The Westinghouse AP1000 reactor has a series of passive cooling systems
that operate without external or diesel-generated power or activation by
its operators. It also has recombiners that prevent hydrogen explosions.
This design has been
officially adopted in China for all inland nuclear projects where
earthquake risks are more prevalent than on its coasts. Areva's EPR
reactor under construction in Finland, France and China has four
independent emergency passive cooling systems and extra core containment
areas around the reactor. And Mitsubishi's new APWR has passive and
active redundant cooling systems.
So why weren't these
technologies installed at Fukushima? Nuclear safety regulators around the
world assess risks associated with nuclear power facilities on the basis
of the technology to be deployed and the location and range of events
that potentially could threaten the safety or control of the facility.

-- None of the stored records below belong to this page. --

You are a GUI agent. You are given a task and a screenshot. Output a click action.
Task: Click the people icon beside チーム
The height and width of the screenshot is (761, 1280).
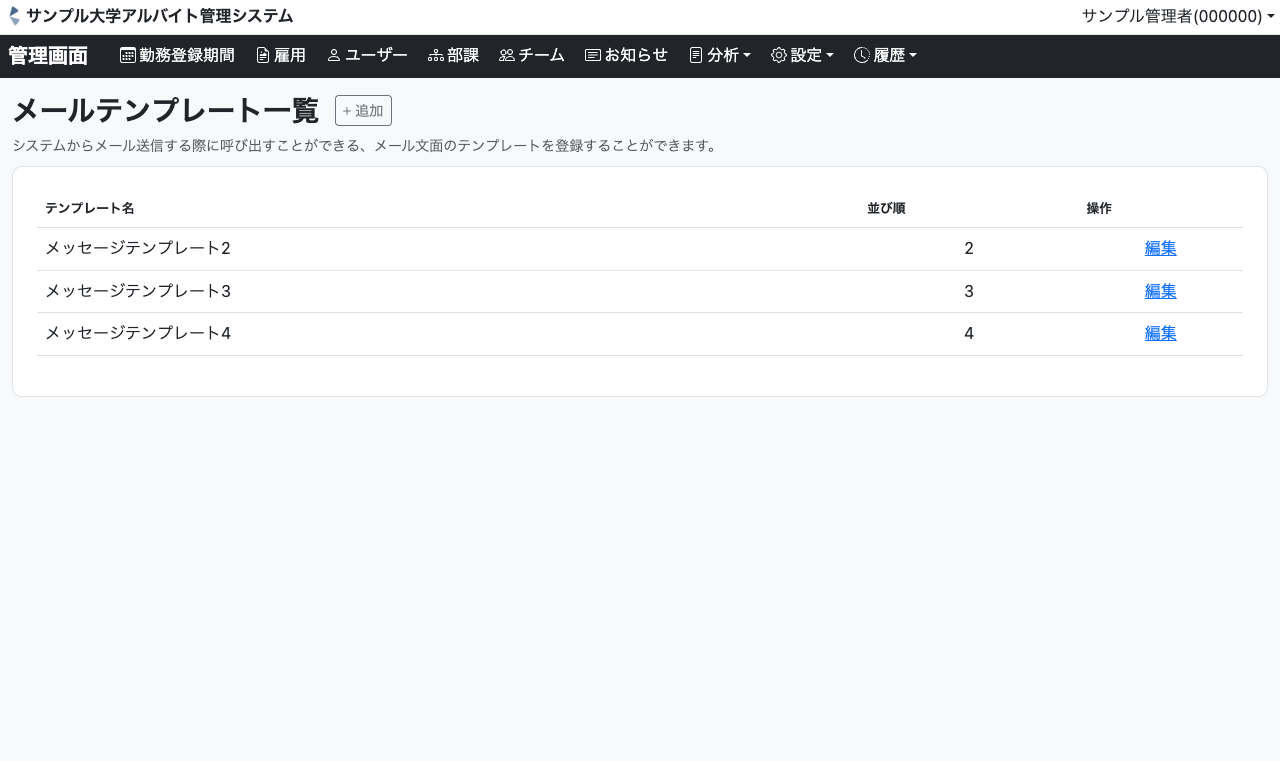click(506, 56)
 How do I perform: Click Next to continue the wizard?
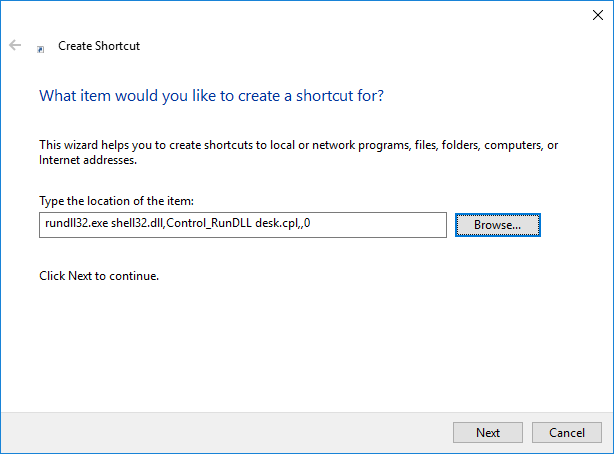pos(488,432)
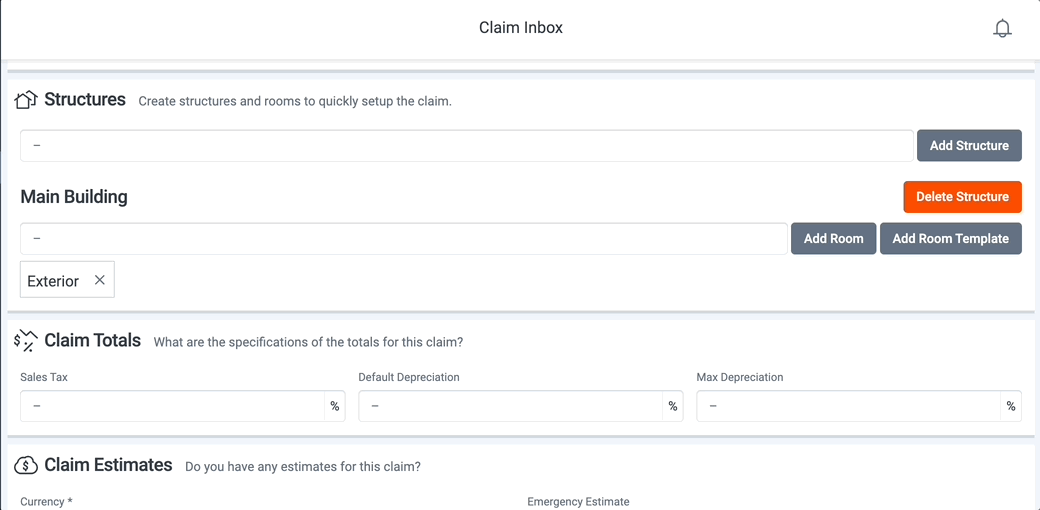Click the orange Delete Structure button

962,197
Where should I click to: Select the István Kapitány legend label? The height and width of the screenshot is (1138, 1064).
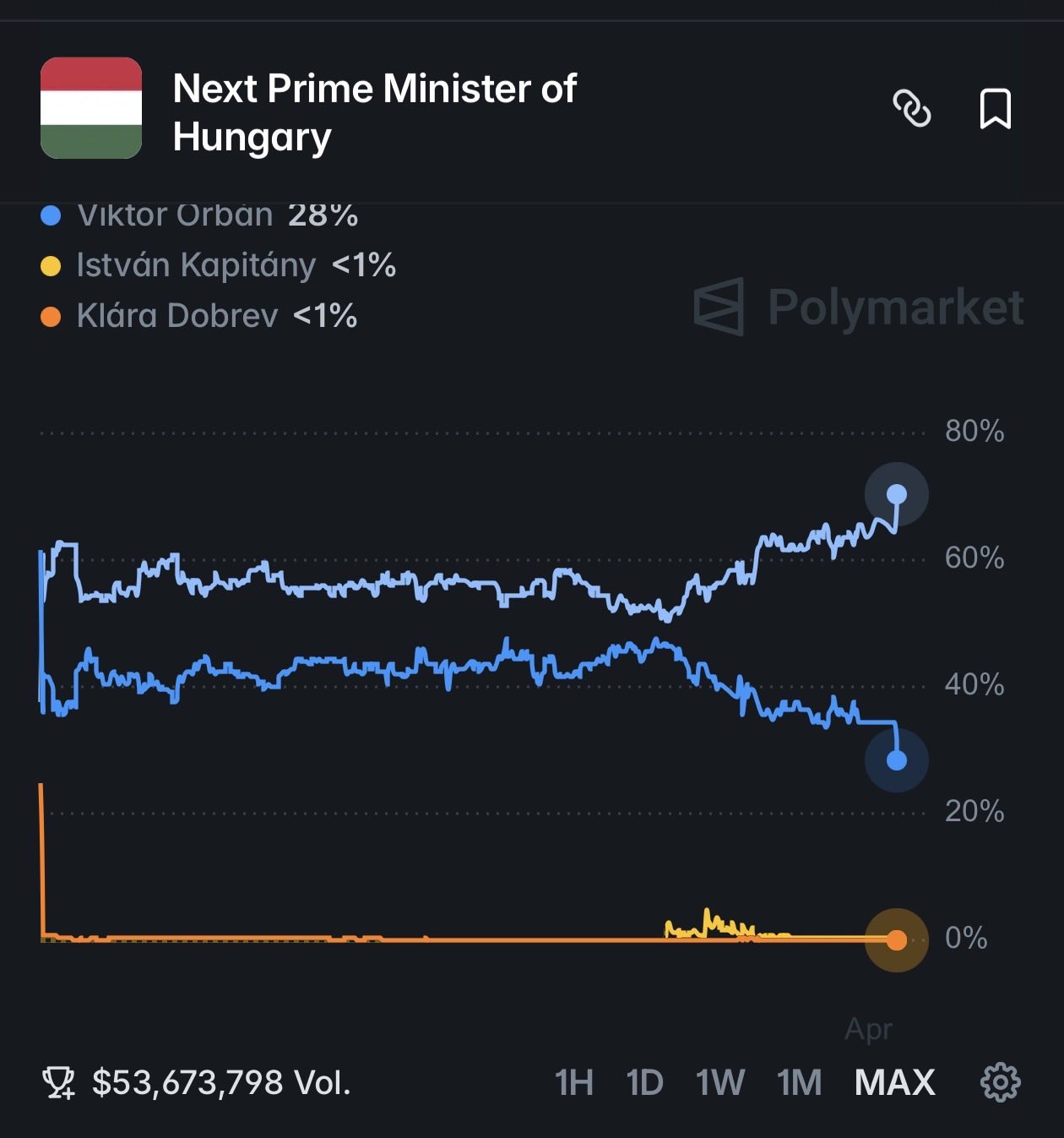pyautogui.click(x=196, y=265)
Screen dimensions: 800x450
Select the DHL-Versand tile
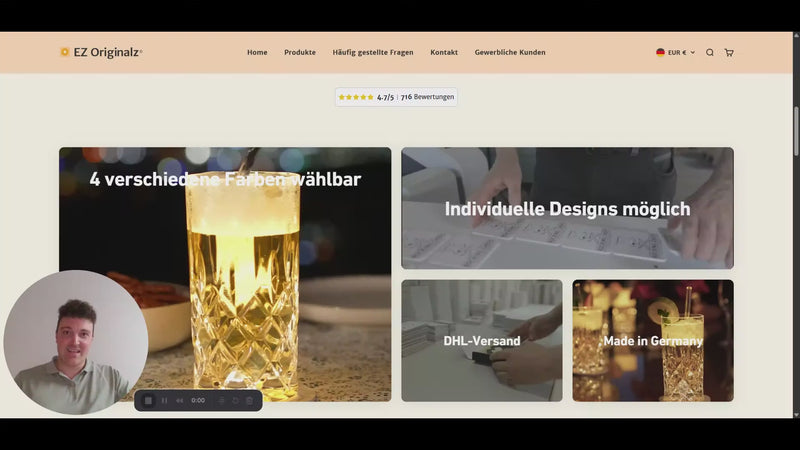482,340
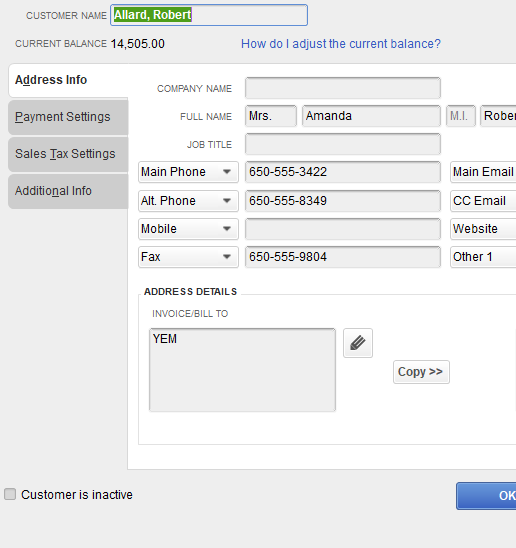Select the Additional Info tab
This screenshot has height=548, width=516.
(x=68, y=191)
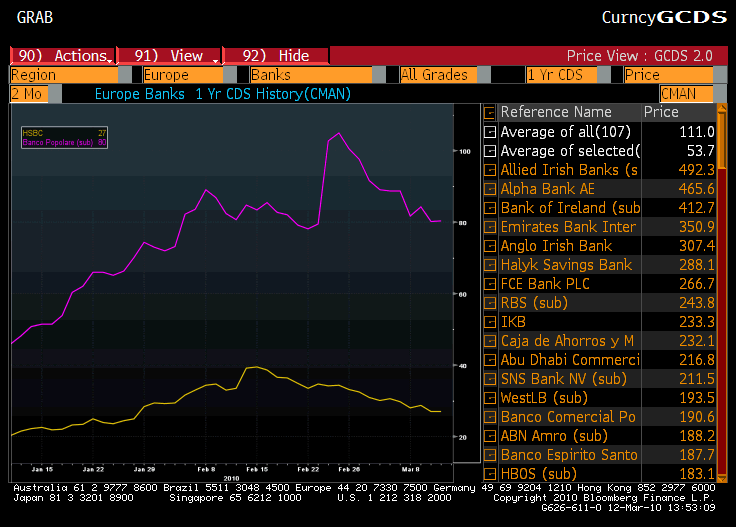Open the 90) Actions menu
736x527 pixels.
[62, 56]
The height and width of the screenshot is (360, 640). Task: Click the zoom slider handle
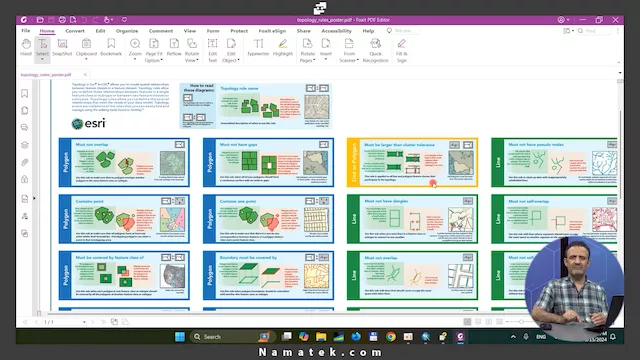[521, 322]

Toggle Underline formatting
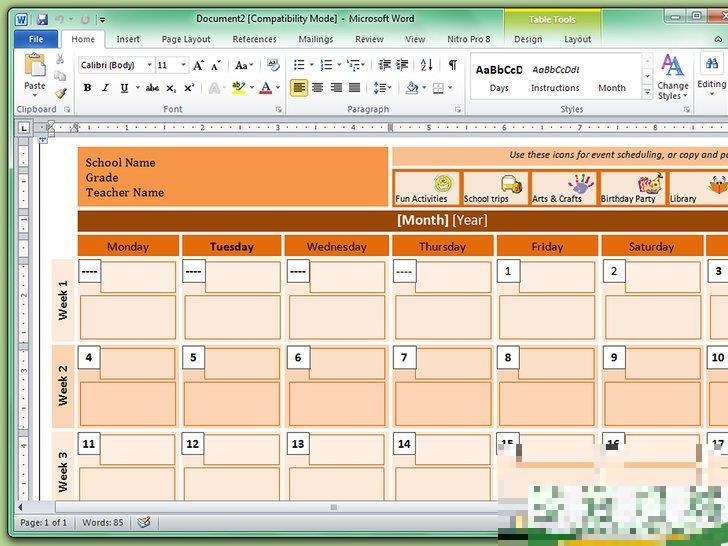pyautogui.click(x=124, y=88)
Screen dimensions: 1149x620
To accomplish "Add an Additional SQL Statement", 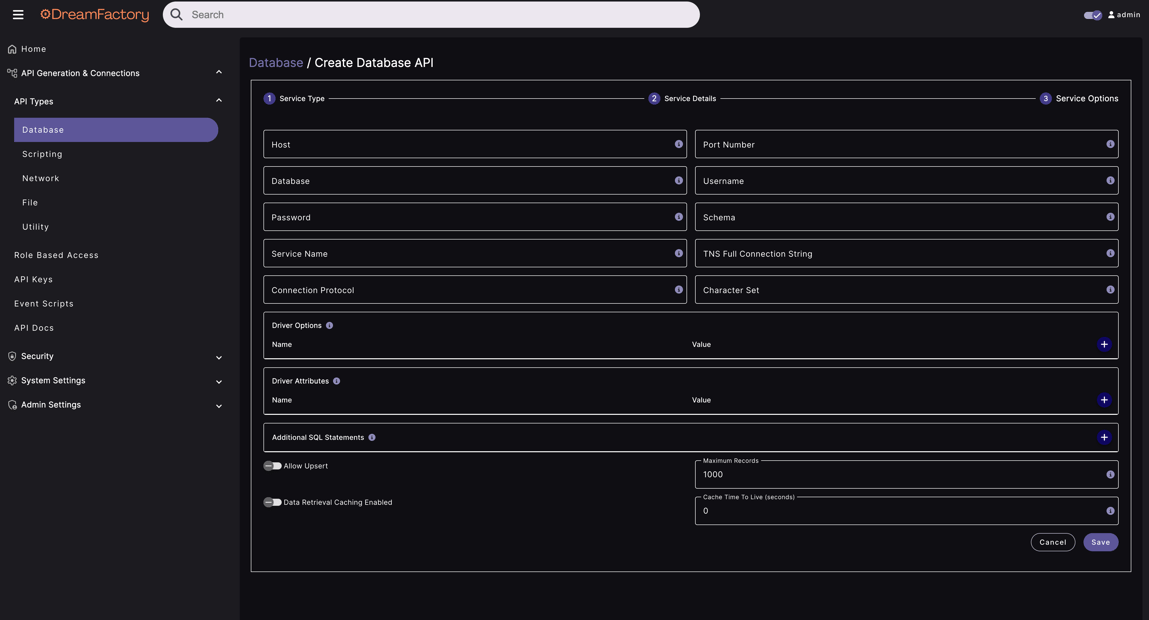I will click(1104, 437).
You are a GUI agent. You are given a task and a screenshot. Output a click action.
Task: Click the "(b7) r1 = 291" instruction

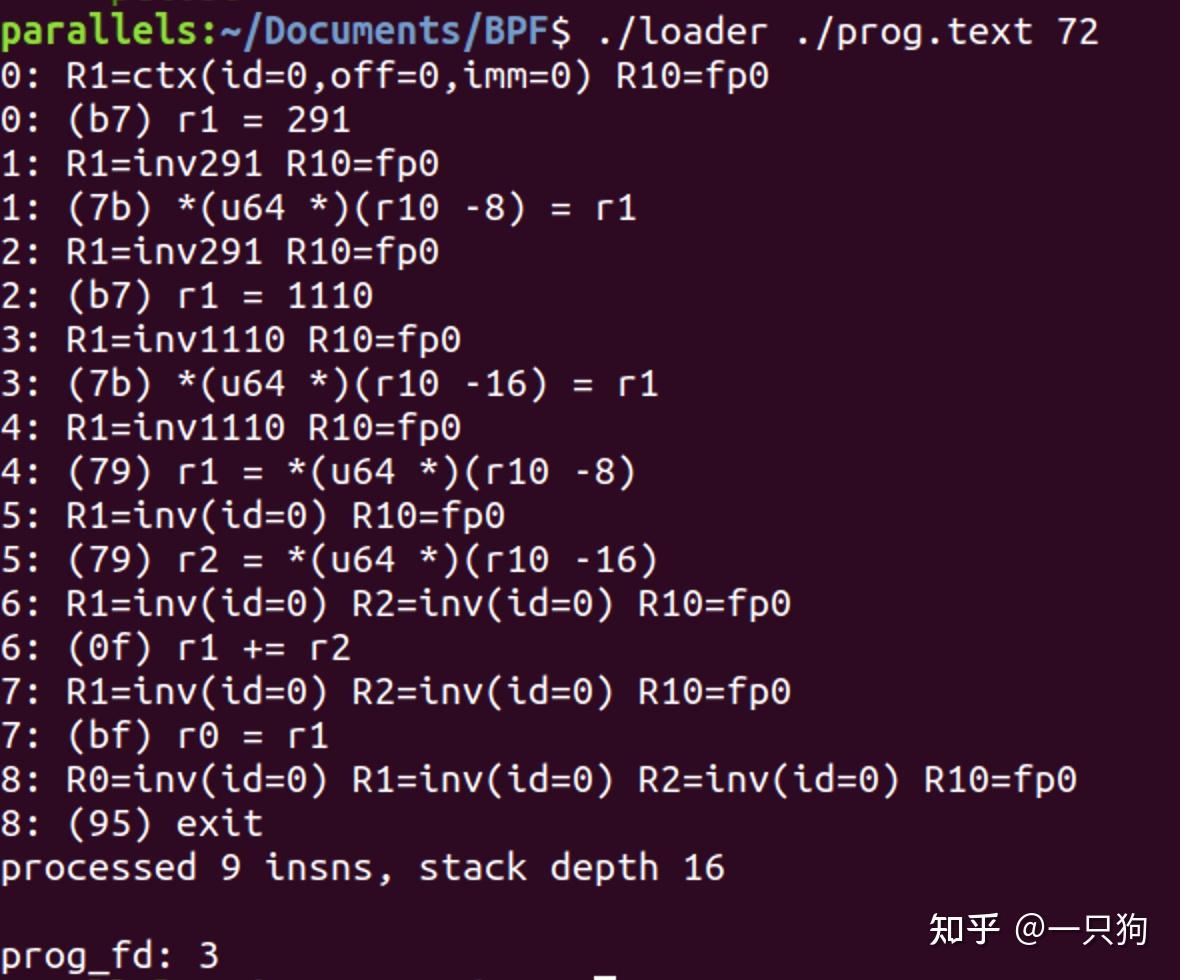pyautogui.click(x=208, y=120)
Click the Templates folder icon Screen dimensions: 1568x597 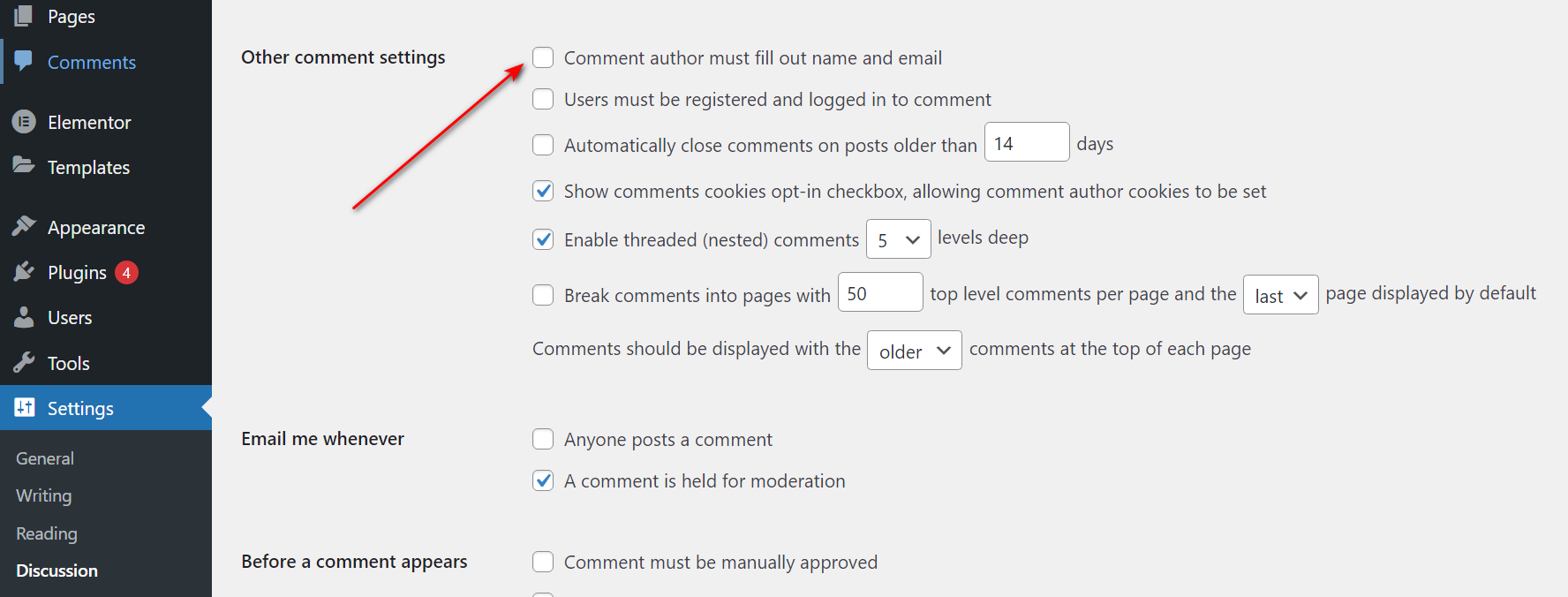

Even after construction, regulators are given wide discretion to impose
additional requirements on the equipment, systems and procedures used at
a given facility.
The problem is how
to decide when to require plant operators to implement costly refits of
new technology on older plants—and this is where Japan's regulators could
ultimately come in for some justifiable scrutiny. This is a question of
both engineering and cost-benefit analysis. While certain modular
equipment and control systems in nuclear plants can be upgraded, integral
parts of the reactor chamber or housing cannot be easily removed,
disposed of and replaced due to the presence of radioactivity.
This means that in
some cases the choice may not be whether or not to upgrade, but whether
to shut down entirely. Given those options, operators and regulators are
inclined to maintain the status quo instead of requiring the application
to old facilities of newer systems to more effectively address risks that
can seem quite remote. Fukushima may cause a rethink of this approach not
only in Japan but around the world.
Japan's experience
also suggests regulators and emergency planners need to think more realistically
about the circumstances under which an emergency is likely to occur. Most
nuclear safety regulations are based on a scenario where a singular
disaster occurs at a specific facility—akin to Chernobyl or Three Mile
Island, incidents that arose due to circumstances within the plants
themselves or external events affecting their immediate vicinity.
That approach to
planning can leave officials unprepared for what has happened at
Fukushima: a nuclear incident as part of a much larger disaster. In the
aftermath of the Sendai earthquake, response teams and resources were
required to cover an area of 35,000 square miles, in which two million
people were without power, water or food, and roads, airports and other
infrastructure were severely damaged. More far-sighted planning would
have anticipated the limitations on emergency services in such
circumstances.
Finally, regulators
need to account for the societies and particular cultures they cover.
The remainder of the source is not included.